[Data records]
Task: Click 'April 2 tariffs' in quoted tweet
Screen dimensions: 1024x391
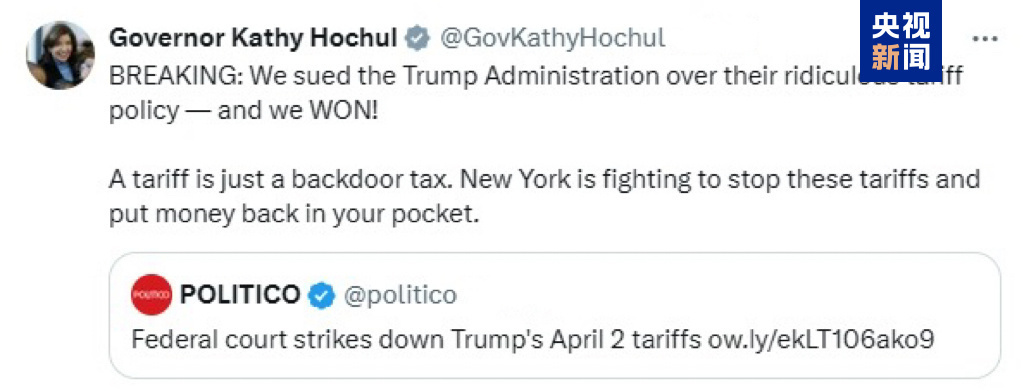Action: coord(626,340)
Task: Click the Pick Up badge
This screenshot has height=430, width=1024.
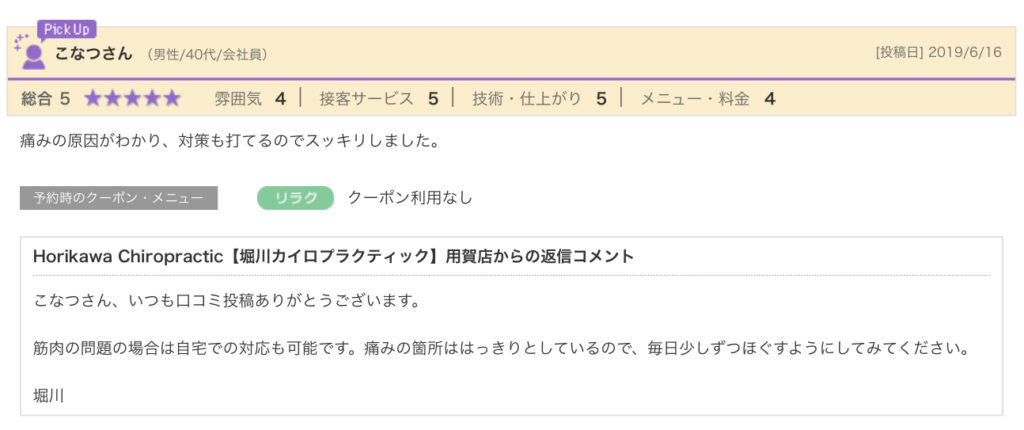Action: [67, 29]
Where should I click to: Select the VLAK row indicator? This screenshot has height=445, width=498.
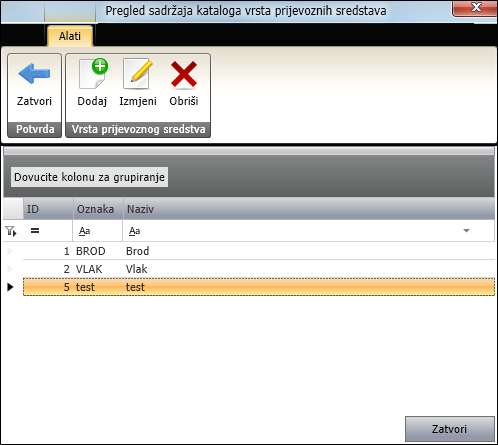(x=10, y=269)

--

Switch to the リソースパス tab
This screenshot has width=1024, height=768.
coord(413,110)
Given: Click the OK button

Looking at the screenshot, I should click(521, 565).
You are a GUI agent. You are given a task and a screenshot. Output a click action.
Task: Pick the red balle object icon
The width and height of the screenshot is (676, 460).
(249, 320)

▶ Exercise: Can you give everything from the line containing "Task: Click 'April 2 tariffs' in quoted tweet" down to the line containing "(x=10, y=269)" again, replacing "screenshot" with "image" and leaving the rest unchanged? Omit the pictures from your answer.

▶ Worked solution:
Task: Click 'April 2 tariffs' in quoted tweet
Screen dimensions: 1024x391
Action: coord(626,340)
Task: Click the Pick Up badge
This image has height=430, width=1024.
Action: [67, 29]
Where should I click to: Select the VLAK row indicator? This image has height=445, width=498.
(x=10, y=269)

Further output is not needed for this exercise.